Confira a Crônica da semana da Academia de Letras dos Campos Gerais: "Brabeza"
Nascer e crescer em Palmeira é um privilégio de uma parcela da população dos Campos Gerais não muito ampla. Modestamente, admito ser parte destes, ou diria melhor, orgulhosamente me identifico palmeirense.
E, claro, tenho também minhas histórias, as histórias de um moleque “brabo”, que nasceu em casa, tinha a honra de vizinhar com os Kardush, Dona Linda e seu Assad, poder caminhar tranquilamente até a Praça Marechal Floriano, ou ir sozinho, com 5 ou 6 anos, até o pré-primário do Colégio das Freiras, que também nos vizinhava. Nos fundos de casa, além do pé de ariticum, já proseado aqui, a Rádio Ypiranga nos fornecia gratuitamente suas melodias e noticiários.

----------------------------------------

*Realize as tarefas*.
(a) Segundo a crônica sobre a infância em Palmeira, que emissora fornecia melodias e noticiários de graça nos fundos da casa?
(b) Traduza para o inglês esta frase da crônica sobre a infância em Palmeira: "Modestamente, admito ser parte destes, ou diria melhor, orgulhosamente me identifico palmeirense."
(c) Retome a crônica sobre a infância em Palmeira a partir do ponto em que ela para.
As linhas não têm relação com a crônica sobre a infância em Palmeira.

*Material fornecido*.
----------------------------------------

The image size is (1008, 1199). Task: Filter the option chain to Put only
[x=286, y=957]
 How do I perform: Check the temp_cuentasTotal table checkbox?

----------------------------------------

*Respostas*.
(a) A Rádio Ypiranga.

(b) Modestly, I admit to being one of them, or, better said, I proudly identify as a native of Palmeira.

(c)
Dentre outras memórias, despertas pelo desejo de “cronicar”, lembro-me de ir até o Seu Paulo, o barbeiro que sempre cortava os cabelos masculinos de nossa casa, subindo a Conceição, quase na porta da rádio, vestido com uma camiseta do Coritiba F. C. Ao chegar lá, minha mãe, como de hábito pede a ele um corte bem caprichado, bem curto, “pra aproveitar bem o dinheiro, hein seu Paulo”. Ele olha para mim e me pergunta: “então, você é coxa branca?”. O moleque, muito “brabo” mostra a perna, e responde beiçudo: “eu não sou coxa branca...”. Deveria eu ter cerca de quatro ou cinco anos, e não fazia a mínima ideia do significado desta alcunha.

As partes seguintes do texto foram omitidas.